(Records for finding displayed items)
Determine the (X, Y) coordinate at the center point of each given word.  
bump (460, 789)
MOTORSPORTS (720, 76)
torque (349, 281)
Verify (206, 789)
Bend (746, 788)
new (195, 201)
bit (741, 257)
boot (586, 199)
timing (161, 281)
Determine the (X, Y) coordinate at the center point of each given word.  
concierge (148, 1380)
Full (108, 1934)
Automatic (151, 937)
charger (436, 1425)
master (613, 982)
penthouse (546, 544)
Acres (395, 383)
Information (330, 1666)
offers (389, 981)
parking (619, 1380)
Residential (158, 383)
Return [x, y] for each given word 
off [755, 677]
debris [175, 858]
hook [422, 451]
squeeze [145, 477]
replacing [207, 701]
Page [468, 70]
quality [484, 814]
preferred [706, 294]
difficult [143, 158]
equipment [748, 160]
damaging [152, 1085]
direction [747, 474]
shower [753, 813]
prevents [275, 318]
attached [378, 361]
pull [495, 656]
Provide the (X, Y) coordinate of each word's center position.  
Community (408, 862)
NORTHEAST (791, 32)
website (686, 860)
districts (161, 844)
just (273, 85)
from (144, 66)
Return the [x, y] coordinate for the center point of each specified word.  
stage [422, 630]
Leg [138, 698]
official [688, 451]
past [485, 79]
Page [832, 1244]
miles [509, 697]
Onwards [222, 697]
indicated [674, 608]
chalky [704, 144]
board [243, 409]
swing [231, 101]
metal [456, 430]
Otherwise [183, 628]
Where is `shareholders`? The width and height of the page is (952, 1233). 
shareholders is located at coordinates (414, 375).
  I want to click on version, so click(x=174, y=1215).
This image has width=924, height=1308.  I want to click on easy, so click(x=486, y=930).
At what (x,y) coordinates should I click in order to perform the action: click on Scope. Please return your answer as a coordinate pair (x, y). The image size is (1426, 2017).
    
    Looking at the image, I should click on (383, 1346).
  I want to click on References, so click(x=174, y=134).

- _Brief_: In the lines starting at the one that has "Return [x, y] for each given word" and ending after the one that has "This image has", switch "specified" to "listed". Give back only those lines, with nothing else changed.

- _Output of the task_:
Return [x, y] for each given word 
off [755, 677]
debris [175, 858]
hook [422, 451]
squeeze [145, 477]
replacing [207, 701]
Page [468, 70]
quality [484, 814]
preferred [706, 294]
difficult [143, 158]
equipment [748, 160]
damaging [152, 1085]
direction [747, 474]
shower [753, 813]
prevents [275, 318]
attached [378, 361]
pull [495, 656]
Provide the (X, Y) coordinate of each word's center position.  
Community (408, 862)
NORTHEAST (791, 32)
website (686, 860)
districts (161, 844)
just (273, 85)
from (144, 66)
Return the [x, y] coordinate for the center point of each listed word.  
stage [422, 630]
Leg [138, 698]
official [688, 451]
past [485, 79]
Page [832, 1244]
miles [509, 697]
Onwards [222, 697]
indicated [674, 608]
chalky [704, 144]
board [243, 409]
swing [231, 101]
metal [456, 430]
Otherwise [183, 628]
Where is `shareholders`? The width and height of the page is (952, 1233). 
shareholders is located at coordinates (414, 375).
  I want to click on version, so click(x=174, y=1215).
This image has width=924, height=1308.  I want to click on easy, so click(x=486, y=930).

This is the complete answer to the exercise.